Cariboo musicians and youth combined forces on a song and video project to share a “hopeful and inclusive message” to raise awareness and encourage action around climate change, to be released Feb. 28.
Shannon O’Donovan-Zirnhelt, a singer-songwriter who lives in Beaver Valley, led the project, along with Pharis Romero, a Juno-award-winning musician based in Horsefly, and Dena Baumann, music teacher and singer-songwriter. O’Donovan had led a previous video project with local youth focusing on climate change for a song she wrote called A Mother’s Plea.
This time, the youth were to be engaged with the songwriting process itself and the message was meant to be a bit gentler.
The three women mentored the group of nine students, leading them through a series of five workshops over the course of a few months to write the song titled We Can Think it Out.
Students Julia Zirnhelt, Raven Shepherd, Bodhi Elwick, Seamus Zirnhelt, Finn Zirnhelt, Ella Kruus, Scarlett Johnston, Lucia Johnston and Eileen McIntyre all participated and helped write the song and create the video.
Julia Zirnhelt, and Ella Kruus worked on climate action projects before, leading climate strike protests in downtown Williams Lake and the two helped spearhead the first video project with O’Donovan, who is Julia’s aunt.

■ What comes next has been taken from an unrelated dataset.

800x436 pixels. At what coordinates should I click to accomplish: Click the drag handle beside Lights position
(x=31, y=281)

Julia said this project was meant to engage with people in a more positive way and share peoples’ experiences around climate change, showing how we are all impacted, but without pushing people away with extreme messaging.

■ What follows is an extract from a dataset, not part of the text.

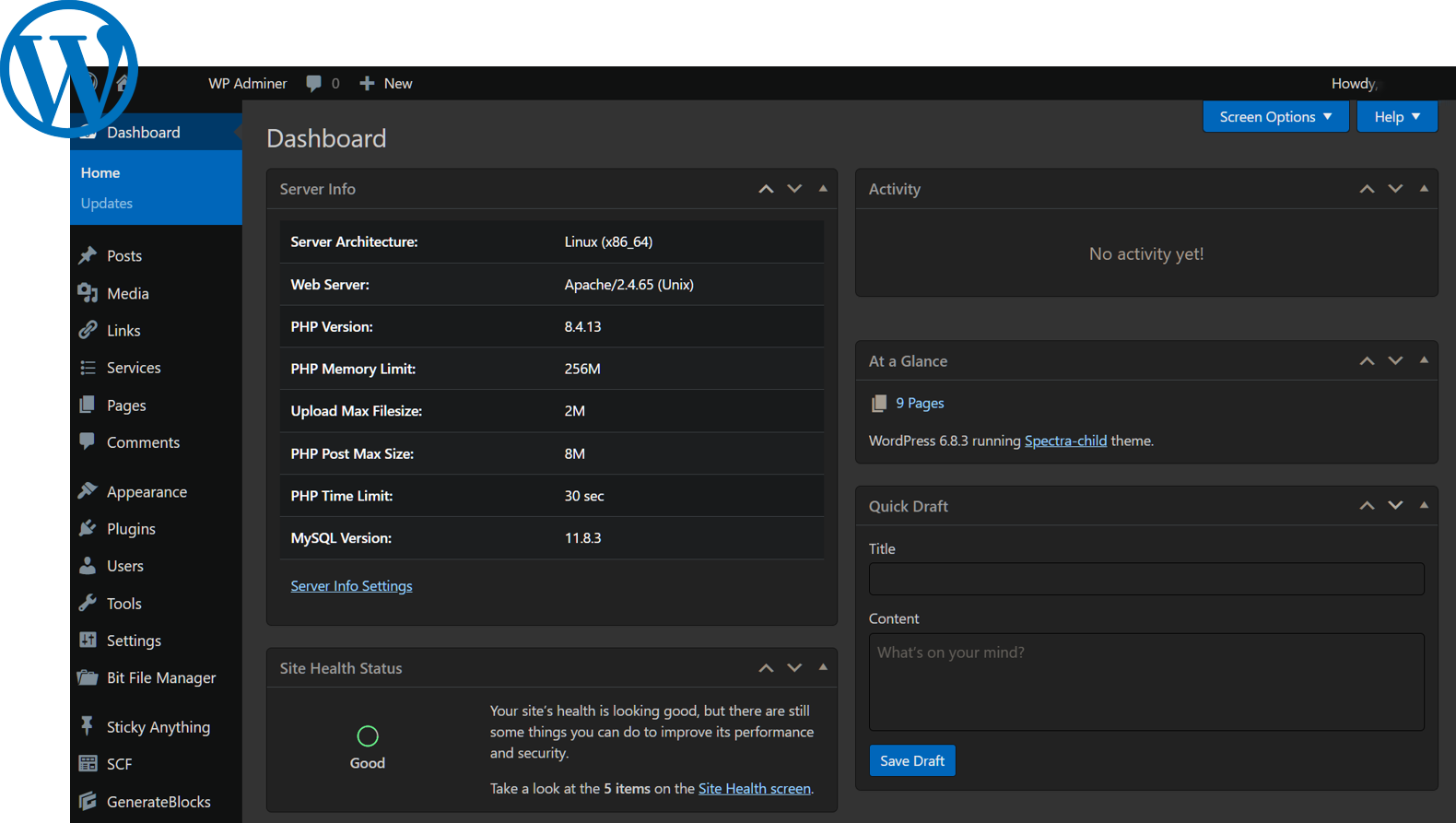
Task: Open Media library via its sidebar icon
Action: (88, 293)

“It was such a fascinating project,” said O’Donovan, speaking from Whitehorse, Yukon, where she originates and had returned to spend a winter visiting family, noting this has been the warmest winter she had ever experienced in the Yukon.
“I’ve never written a song with people,” the singer-songwriter explained, of the group songwriting project.

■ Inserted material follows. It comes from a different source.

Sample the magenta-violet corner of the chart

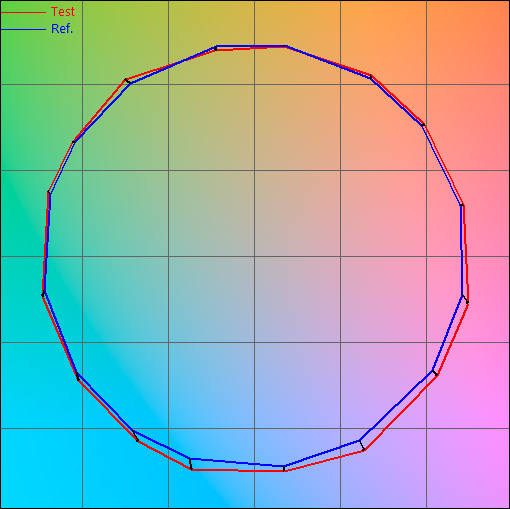coord(493,492)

The students all brainstormed words and feelings to get things rolling, and initially, O’Donovan said the students were fairly quiet and didn’t necessarily feel comfortable speaking up in front of the group.
“It was a little bit hard at first to figure out what the vibe of the song and the message would be,” said Julia.
“I found it challenging at first, but I had a lot of fun,” recalled Raven Shepherd, a Grade 6 student involved in the project. Raven only knew a couple of the students from her school before taking part in the workshops, but said the women leading them were fun and really helpful.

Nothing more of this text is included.